── Texte de lecture
Olga Tokarczuk est une auteure enchanteresse, une conteuse envoutante, qui a coutume de nous amener, toujours de jolie façon, à la frontière, poreuse, entre rêve et réalité. Elle a pris ici le bizarre, l'étrange, l'insolite et s'est amusée à le découper au scalpel en dix lamelles, selon différentes formes, différentes épaisseurs, différents degrés de transparence. Elle nous a concocté de sa plume ensorcelante ainsi dix histoires dont la chute infuse longtemps en nous, bien après leur lecture, tel un poison étrange mais délicieux.

Je dois d'ailleurs vous faire une petite confidence : après avoir lu les deux premières nouvelles le soir assez tard, je me suis réveillée en sursaut le lendemain en étant persuadée que quelqu'un se tenait en plein milieu de la chambre et m'observait…c'était effrayant et je suis persuadée que ce cauchemar éveillé est consécutif à cette lecture, en lien avec le premier texte notamment qui évoque l'histoire d'un cauchemar récurrent dont la chute m'a fait forte impression et m'a fait penser aux histoires d'Edgar Allan Poe…

C'est dire comme les nouvelles ont un réel pouvoir, l'air de rien, avec peu de mots, de transmettre beaucoup. Lorsqu'elles sont réussies, comme c'est le cas ici, une vraie profondeur donnant lieu à de multiples interprétations en émerge de troublante façon…vous vous surprenez à repenser à ces nouvelles et à comprendre des choses qui n'étaient pas apparues en première lecture. Elles vous habitent, vous hantent, vous en relisez certaines…rarement des nouvelles auront eu cette effet sur moi qui suis plutôt hermétique à ce format.



Conte fantastique, récit d'un réalisme décalé, mais aussi science-fiction, chacune des nouvelles a sa singularité avec quelques thématiques récurrentes : le rapport de l'homme à la nature, à la technologie, le rôle de la religion pour soumettre les hommes, l'emprise du temps et la mort sont des thématiques très présentes.



L'acmé de la relation entre l'Homme et la faune et la flore se trouve dans deux nouvelles : le récit intitulé Les enfants verts, conte se déroulant au 17ème siècle, dans lequel l'auteure invente des personnages imaginaires, des enfants sylvestres et sauvages, tellement en symbiose avec la nature qu'ils en ont pris certains apparats : cheveux sentant la mousse des bois mélangés à des lichens, peau végétale aux tâches vertes. Et celle intitulée le transfugium relatant le départ volontaire d'une femme vers le monde sauvage (et à quel prix…). Ces deux nouvelles sont fascinantes, la première en prenant l'aspect d'un conte et la seconde en développant une ambiance étrange et oppressante dont on ne comprend la signification qu'à la toute fin…Ce sont sont mes préférées. Les deux portent en elles des germes d'espoir jaillissant dans notre rapport revisité avec la nature, si tant est que cela soit encore possible. Elles permettent de prendre conscience de l'importance de l'interaction entre les humains et leur environnement.
────
▸ **Série d'exercices**:
A. Dans le texte de lecture, recopiez le passage compris entre « C'est dire comme » et « thématiques très présentes. », bornes incluses, en substituant « genre » à « format ».
B. D'après le texte de lecture, à quel siècle se déroule le conte intitulé Les enfants verts ?
Les lignes ci-dessous n'interviennent pas dans ce travail.
── Données fournies
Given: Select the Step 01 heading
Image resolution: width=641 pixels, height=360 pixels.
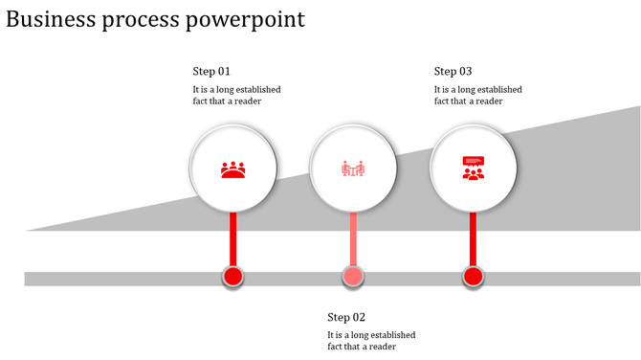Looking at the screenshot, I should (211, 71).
────
── Données fournies
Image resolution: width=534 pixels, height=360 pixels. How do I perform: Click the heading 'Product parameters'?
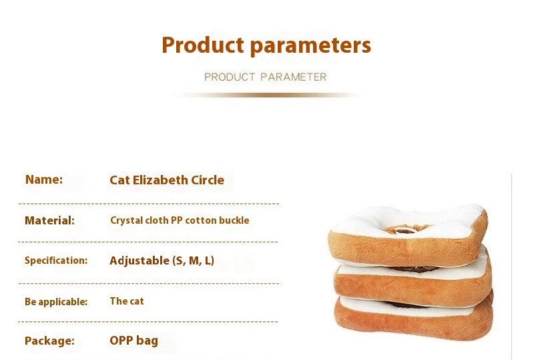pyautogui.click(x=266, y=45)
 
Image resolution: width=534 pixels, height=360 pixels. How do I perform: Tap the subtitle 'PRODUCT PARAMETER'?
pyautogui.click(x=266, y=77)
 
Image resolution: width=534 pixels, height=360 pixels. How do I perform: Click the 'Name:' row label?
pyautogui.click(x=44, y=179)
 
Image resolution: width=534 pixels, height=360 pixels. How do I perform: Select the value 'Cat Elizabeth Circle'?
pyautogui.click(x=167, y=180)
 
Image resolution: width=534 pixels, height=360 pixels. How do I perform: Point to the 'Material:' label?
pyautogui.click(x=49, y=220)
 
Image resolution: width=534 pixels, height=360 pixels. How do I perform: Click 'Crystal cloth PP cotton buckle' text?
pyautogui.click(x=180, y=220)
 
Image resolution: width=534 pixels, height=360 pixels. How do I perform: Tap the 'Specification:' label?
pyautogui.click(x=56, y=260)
────
── Données fournies
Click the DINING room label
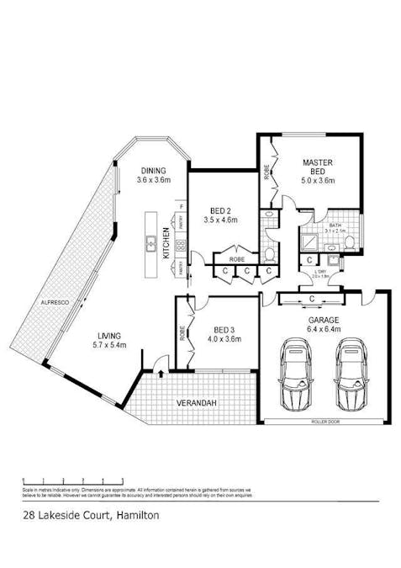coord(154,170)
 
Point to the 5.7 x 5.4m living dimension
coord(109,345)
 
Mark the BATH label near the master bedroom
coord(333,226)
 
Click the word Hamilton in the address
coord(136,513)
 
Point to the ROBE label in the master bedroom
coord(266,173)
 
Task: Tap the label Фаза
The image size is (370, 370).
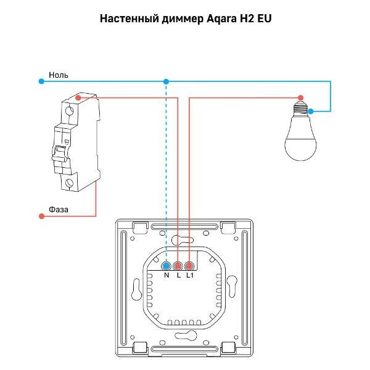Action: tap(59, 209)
────
▸ **Résultats**:
A.
C'est dire comme les nouvelles ont un réel pouvoir, l'air de rien, avec peu de mots, de transmettre beaucoup. Lorsqu'elles sont réussies, comme c'est le cas ici, une vraie profondeur donnant lieu à de multiples interprétations en émerge de troublante façon…vous vous surprenez à repenser à ces nouvelles et à comprendre des choses qui n'étaient pas apparues en première lecture. Elles vous habitent, vous hantent, vous en relisez certaines…rarement des nouvelles auront eu cette effet sur moi qui suis plutôt hermétique à ce genre.



Conte fantastique, récit d'un réalisme décalé, mais aussi science-fiction, chacune des nouvelles a sa singularité avec quelques thématiques récurrentes : le rapport de l'homme à la nature, à la technologie, le rôle de la religion pour soumettre les hommes, l'emprise du temps et la mort sont des thématiques très présentes.

B. Au 17ème siècle.